España no es el único país que construyó un imperio, frustrando con ello las ambiciones
nacionales de otros pueblos en aquella época menos adelantados. Los mismos artificios
propagandísticos, el mismo somatén de intelectuales al servicio del líder milenarista de turno o
de algún caciquillo de provincias codicioso y con ínfulas de poder, se movilizan una y otra vez a
lo largo de la historia: contra el poderío de Roma en la Antigüedad, contra la Rusia Zarista o
contra los Estados Unidos en nuestros días.
Aunque no se advierta de manera explícita, “Imperiofobia” tiene su relevancia en el terreno
práctico, como inyección de autoestima -comparable al gol de Iniesta en los Mundiales del
2010- para un pueblo que ya no sabe lo que hacer para ganarse la respetabilidad de otras
naciones del entorno europeo más avanzadas, a las que se esfuerza por imitar sin que ello le
aproveche lo más mínimo. Ahora el lector ya sabe por qué todos sus empeños por integrarse
en eso que llaman la “Europa de la Primera Velocidad” están condenados al fracaso. Primero,
porque es un camelo. Y segundo, porque no nos dejarán asomar cabeza. La evolución de las
primas de riesgo durante los años de la crisis y la diferencia de trato que supone la generosa
condonación de deudas a Alemania tras la Segunda Guerra Mundial y el torrente de
descalificaciones vertido contra la Grecia de Tsipras en 2015 son hechos harto elocuentes por
sí mismos.
Obviamente resulta imposible reconstruir un imperio muerto. Pero cabe imaginar la posibilidad
de que las naciones que hayan sido o estén siendo víctimas de una ofensiva intelectual basada
en los tics imperiofóbicos del pasado -y de ellas, aparte de España, hay unas cuantas: Rusia,
Austria, China, Turquía o los propios Estados Unidos- lleguen algún día a coincidir en un foro
con el propósito de compartir experiencias y coordinar una especie de ofensiva cultural que
contrarreste la insidia de los mediocres y sirva al menos para salvar la cara o el prestigio
nacional respectivo. Y si de paso conseguimos que nos bajen la prima de riesgo en un par de
cientos de puntos básicos, mejor.
Debo explicar que yo también me formé en un selecto ambiente intelectual definido por la
brillantez de Ortega y Gasset, por las reglas de juego establecidas por el marxismo banal de
los años 70 que invitaban a una crítica amable y razonada, por las visiones benevolentes de
nuestro pasado historiadas por figuras como Geoffrey Parker, John Elliott y Henry Kamen, y
también por las frustradas pretensiones de modernización de aquel grupo de ilusos y
soñadores que pusieron en marcha la Institución Libre de Enseñanza. Ahora ya sabemos por
qué fracasaron de un modo tan miserable en su empeño de modernizar España. En fín, todo
era demasiado. Lógico que a medida que avanzaba en las páginas de Imperiofobia, mi reacción
inicial fuese de escepticismo.
Pero de pronto, Elvira Roca pone delante de nuestros ojos el elemento de evidencia definitivo.

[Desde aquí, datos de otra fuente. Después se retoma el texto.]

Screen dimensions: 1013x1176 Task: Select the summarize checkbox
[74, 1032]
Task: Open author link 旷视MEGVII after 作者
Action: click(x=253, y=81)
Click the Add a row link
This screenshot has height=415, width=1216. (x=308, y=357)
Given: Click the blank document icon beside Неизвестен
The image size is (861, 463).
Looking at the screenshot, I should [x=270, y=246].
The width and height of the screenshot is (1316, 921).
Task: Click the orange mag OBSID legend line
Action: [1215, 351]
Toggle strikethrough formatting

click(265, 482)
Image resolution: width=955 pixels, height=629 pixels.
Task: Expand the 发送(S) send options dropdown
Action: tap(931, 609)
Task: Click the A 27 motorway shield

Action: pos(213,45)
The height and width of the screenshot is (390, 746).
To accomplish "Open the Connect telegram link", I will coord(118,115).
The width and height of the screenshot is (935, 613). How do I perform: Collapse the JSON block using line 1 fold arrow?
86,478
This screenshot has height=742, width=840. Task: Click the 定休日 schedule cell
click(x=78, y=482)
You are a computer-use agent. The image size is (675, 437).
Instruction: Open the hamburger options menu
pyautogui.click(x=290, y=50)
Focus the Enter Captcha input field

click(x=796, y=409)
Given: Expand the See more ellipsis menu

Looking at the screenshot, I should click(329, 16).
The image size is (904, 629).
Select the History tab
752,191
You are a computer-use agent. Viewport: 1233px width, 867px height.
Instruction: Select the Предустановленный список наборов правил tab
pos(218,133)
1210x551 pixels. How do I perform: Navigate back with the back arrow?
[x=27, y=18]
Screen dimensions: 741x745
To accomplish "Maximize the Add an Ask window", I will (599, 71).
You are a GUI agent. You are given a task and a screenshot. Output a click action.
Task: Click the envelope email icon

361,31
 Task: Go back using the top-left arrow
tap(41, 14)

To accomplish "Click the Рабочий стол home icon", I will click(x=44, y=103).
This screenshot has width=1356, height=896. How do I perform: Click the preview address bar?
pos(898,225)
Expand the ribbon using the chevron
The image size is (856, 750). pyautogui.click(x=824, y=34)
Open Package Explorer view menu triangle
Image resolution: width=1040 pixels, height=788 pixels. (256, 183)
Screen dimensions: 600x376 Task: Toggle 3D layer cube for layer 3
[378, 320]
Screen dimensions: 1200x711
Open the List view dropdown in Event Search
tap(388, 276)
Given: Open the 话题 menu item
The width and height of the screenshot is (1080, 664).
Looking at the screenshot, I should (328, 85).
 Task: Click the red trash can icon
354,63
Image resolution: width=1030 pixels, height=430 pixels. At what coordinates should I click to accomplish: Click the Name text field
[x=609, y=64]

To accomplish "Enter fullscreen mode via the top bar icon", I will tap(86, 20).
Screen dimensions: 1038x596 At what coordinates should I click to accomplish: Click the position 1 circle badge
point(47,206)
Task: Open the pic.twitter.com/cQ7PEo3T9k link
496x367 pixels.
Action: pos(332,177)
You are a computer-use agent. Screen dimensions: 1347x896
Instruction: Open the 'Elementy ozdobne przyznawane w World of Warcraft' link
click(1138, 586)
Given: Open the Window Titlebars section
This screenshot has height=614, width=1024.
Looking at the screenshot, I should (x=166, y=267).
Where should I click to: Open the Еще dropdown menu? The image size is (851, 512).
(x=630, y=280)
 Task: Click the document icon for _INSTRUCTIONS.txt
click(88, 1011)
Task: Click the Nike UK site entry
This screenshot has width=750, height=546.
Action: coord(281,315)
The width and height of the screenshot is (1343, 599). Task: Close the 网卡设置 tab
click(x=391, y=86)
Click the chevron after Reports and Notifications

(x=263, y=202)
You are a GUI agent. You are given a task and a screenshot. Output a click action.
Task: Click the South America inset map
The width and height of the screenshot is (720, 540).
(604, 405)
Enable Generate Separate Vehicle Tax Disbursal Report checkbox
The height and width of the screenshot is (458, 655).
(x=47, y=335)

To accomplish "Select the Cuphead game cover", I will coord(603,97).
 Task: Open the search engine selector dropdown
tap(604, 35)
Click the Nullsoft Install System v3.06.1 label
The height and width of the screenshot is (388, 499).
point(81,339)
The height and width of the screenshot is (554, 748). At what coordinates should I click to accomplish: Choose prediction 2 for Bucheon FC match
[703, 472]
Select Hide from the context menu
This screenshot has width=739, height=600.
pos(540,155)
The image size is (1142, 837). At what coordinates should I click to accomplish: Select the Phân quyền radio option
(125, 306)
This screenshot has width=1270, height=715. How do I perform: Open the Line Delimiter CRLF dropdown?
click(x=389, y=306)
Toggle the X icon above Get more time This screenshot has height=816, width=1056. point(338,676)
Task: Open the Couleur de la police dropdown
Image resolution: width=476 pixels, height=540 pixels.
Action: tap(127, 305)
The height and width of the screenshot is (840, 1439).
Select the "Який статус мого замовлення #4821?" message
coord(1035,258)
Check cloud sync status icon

¡Cómo! ¿Música barroca en Bolivia, en la tierra de Evo Morales y los cocaleros? ¿Introducida
por los jesuitas en el siglo XVIII, en una época muy anterior a las guerras de Independencia y
la fundación de la República? Pues es cierto: en Internet hay cientos de páginas web y
youtubes sobre los indios Moxos, que después de tres siglos siguen conservando su tradición
musical, sus violines y las partituras de sus óperas, compuestas al mejor estilo de la Europa
culta de su tiempo y de un Imperio Español en América que entonces se hallaba en su apogeo.
Si esto no era civilización, ¿qué otra cosa podía ser?